Below is a set of entries; copy all of them exactly.

-------

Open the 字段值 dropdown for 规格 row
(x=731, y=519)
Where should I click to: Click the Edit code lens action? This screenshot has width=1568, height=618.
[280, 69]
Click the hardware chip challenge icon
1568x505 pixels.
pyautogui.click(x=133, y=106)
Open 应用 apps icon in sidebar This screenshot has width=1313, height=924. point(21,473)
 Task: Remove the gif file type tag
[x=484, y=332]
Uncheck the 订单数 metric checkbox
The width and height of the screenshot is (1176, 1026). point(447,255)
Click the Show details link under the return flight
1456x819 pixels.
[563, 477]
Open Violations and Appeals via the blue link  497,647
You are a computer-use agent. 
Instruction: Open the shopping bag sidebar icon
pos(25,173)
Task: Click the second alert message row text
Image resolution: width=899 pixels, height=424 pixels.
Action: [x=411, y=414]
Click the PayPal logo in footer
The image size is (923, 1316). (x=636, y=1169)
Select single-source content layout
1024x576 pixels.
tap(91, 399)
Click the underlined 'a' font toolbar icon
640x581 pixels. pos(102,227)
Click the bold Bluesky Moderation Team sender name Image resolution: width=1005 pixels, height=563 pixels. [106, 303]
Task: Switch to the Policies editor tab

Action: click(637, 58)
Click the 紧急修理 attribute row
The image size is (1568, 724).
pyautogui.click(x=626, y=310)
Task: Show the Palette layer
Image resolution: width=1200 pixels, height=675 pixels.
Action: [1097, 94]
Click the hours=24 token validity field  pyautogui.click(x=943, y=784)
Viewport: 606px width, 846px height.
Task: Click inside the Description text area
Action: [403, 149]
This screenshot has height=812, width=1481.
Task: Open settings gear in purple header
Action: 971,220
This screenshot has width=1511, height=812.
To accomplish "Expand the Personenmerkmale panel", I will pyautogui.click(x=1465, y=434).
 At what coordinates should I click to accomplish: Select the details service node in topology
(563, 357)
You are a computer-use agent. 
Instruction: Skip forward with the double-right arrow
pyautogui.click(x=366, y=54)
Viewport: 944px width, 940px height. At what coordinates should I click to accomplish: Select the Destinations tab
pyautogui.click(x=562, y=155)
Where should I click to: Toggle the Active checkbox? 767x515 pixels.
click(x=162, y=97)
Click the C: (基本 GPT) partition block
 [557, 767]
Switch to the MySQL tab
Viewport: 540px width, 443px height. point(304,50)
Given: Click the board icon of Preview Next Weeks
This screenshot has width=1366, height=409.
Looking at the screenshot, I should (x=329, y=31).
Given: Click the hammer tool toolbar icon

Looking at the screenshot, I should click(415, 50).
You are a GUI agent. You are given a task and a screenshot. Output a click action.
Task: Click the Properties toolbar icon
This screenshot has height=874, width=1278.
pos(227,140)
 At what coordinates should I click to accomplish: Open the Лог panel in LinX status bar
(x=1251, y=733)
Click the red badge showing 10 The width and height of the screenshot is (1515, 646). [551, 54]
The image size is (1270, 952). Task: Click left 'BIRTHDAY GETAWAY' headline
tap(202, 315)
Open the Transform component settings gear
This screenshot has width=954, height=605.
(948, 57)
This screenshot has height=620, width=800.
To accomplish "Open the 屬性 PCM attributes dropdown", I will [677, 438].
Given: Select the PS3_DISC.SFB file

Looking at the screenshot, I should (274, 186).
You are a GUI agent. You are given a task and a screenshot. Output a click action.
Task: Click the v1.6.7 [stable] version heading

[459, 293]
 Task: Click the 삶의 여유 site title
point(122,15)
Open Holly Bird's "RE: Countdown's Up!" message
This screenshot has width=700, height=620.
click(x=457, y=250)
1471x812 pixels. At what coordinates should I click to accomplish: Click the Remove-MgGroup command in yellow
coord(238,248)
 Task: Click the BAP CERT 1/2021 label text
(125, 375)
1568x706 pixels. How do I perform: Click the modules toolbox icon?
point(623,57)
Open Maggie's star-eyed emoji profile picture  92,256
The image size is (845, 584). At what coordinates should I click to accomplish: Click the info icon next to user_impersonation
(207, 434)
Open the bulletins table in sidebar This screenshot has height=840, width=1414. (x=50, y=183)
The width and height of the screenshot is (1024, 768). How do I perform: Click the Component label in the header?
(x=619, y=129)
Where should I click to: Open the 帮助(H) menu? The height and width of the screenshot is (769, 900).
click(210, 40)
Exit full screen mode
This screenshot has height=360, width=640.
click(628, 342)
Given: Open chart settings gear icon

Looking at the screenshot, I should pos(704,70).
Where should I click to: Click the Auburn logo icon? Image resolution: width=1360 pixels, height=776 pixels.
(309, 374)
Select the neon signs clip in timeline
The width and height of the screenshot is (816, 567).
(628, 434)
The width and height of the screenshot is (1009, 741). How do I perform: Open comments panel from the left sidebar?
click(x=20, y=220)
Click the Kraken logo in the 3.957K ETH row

-------

● Response to this task:
Open the 字段值 dropdown for 规格 row
(x=731, y=519)
Where should I click to: Click the Edit code lens action? This screenshot has width=1568, height=618.
[280, 69]
Click the hardware chip challenge icon
1568x505 pixels.
pyautogui.click(x=133, y=106)
Open 应用 apps icon in sidebar This screenshot has width=1313, height=924. point(21,473)
 Task: Remove the gif file type tag
[x=484, y=332]
Uncheck the 订单数 metric checkbox
The width and height of the screenshot is (1176, 1026). point(447,255)
Click the Show details link under the return flight
1456x819 pixels.
[563, 477]
Open Violations and Appeals via the blue link  497,647
You are a computer-use agent. 
Instruction: Open the shopping bag sidebar icon
pos(25,173)
Task: Click the second alert message row text
Image resolution: width=899 pixels, height=424 pixels.
Action: [x=411, y=414]
Click the PayPal logo in footer
The image size is (923, 1316). (x=636, y=1169)
Select single-source content layout
1024x576 pixels.
tap(91, 399)
Click the underlined 'a' font toolbar icon
640x581 pixels. pos(102,227)
Click the bold Bluesky Moderation Team sender name Image resolution: width=1005 pixels, height=563 pixels. [106, 303]
Task: Switch to the Policies editor tab

Action: click(637, 58)
Click the 紧急修理 attribute row
The image size is (1568, 724).
pyautogui.click(x=626, y=310)
Task: Show the Palette layer
Image resolution: width=1200 pixels, height=675 pixels.
Action: [1097, 94]
Click the hours=24 token validity field  pyautogui.click(x=943, y=784)
Viewport: 606px width, 846px height.
Task: Click inside the Description text area
Action: [403, 149]
This screenshot has height=812, width=1481.
Task: Open settings gear in purple header
Action: 971,220
This screenshot has width=1511, height=812.
To accomplish "Expand the Personenmerkmale panel", I will pyautogui.click(x=1465, y=434).
 At what coordinates should I click to accomplish: Select the details service node in topology
(563, 357)
You are a computer-use agent. 
Instruction: Skip forward with the double-right arrow
pyautogui.click(x=366, y=54)
Viewport: 944px width, 940px height. At what coordinates should I click to accomplish: Select the Destinations tab
pyautogui.click(x=562, y=155)
Where should I click to: Toggle the Active checkbox? 767x515 pixels.
click(x=162, y=97)
Click the C: (基本 GPT) partition block
 [557, 767]
Switch to the MySQL tab
Viewport: 540px width, 443px height. point(304,50)
Given: Click the board icon of Preview Next Weeks
This screenshot has width=1366, height=409.
Looking at the screenshot, I should (x=329, y=31).
Given: Click the hammer tool toolbar icon

Looking at the screenshot, I should click(415, 50).
You are a GUI agent. You are given a task and a screenshot. Output a click action.
Task: Click the Properties toolbar icon
This screenshot has height=874, width=1278.
pos(227,140)
 At what coordinates should I click to accomplish: Open the Лог panel in LinX status bar
(x=1251, y=733)
Click the red badge showing 10 The width and height of the screenshot is (1515, 646). [551, 54]
The image size is (1270, 952). Task: Click left 'BIRTHDAY GETAWAY' headline
tap(202, 315)
Open the Transform component settings gear
This screenshot has width=954, height=605.
(948, 57)
This screenshot has height=620, width=800.
To accomplish "Open the 屬性 PCM attributes dropdown", I will [677, 438].
Given: Select the PS3_DISC.SFB file

Looking at the screenshot, I should (274, 186).
You are a GUI agent. You are given a task and a screenshot. Output a click action.
Task: Click the v1.6.7 [stable] version heading

[459, 293]
 Task: Click the 삶의 여유 site title
point(122,15)
Open Holly Bird's "RE: Countdown's Up!" message
This screenshot has width=700, height=620.
click(x=457, y=250)
1471x812 pixels. At what coordinates should I click to accomplish: Click the Remove-MgGroup command in yellow
coord(238,248)
 Task: Click the BAP CERT 1/2021 label text
(125, 375)
1568x706 pixels. How do I perform: Click the modules toolbox icon?
point(623,57)
Open Maggie's star-eyed emoji profile picture  92,256
The image size is (845, 584). At what coordinates should I click to accomplish: Click the info icon next to user_impersonation
(207, 434)
Open the bulletins table in sidebar This screenshot has height=840, width=1414. (x=50, y=183)
The width and height of the screenshot is (1024, 768). How do I perform: Click the Component label in the header?
(x=619, y=129)
Where should I click to: Open the 帮助(H) menu? The height and width of the screenshot is (769, 900).
click(210, 40)
Exit full screen mode
This screenshot has height=360, width=640.
click(628, 342)
Given: Open chart settings gear icon

Looking at the screenshot, I should pos(704,70).
Where should I click to: Click the Auburn logo icon? Image resolution: width=1360 pixels, height=776 pixels.
(309, 374)
Select the neon signs clip in timeline
The width and height of the screenshot is (816, 567).
(628, 434)
The width and height of the screenshot is (1009, 741). How do I perform: Open comments panel from the left sidebar?
click(x=20, y=220)
Click the Kraken logo in the 3.957K ETH row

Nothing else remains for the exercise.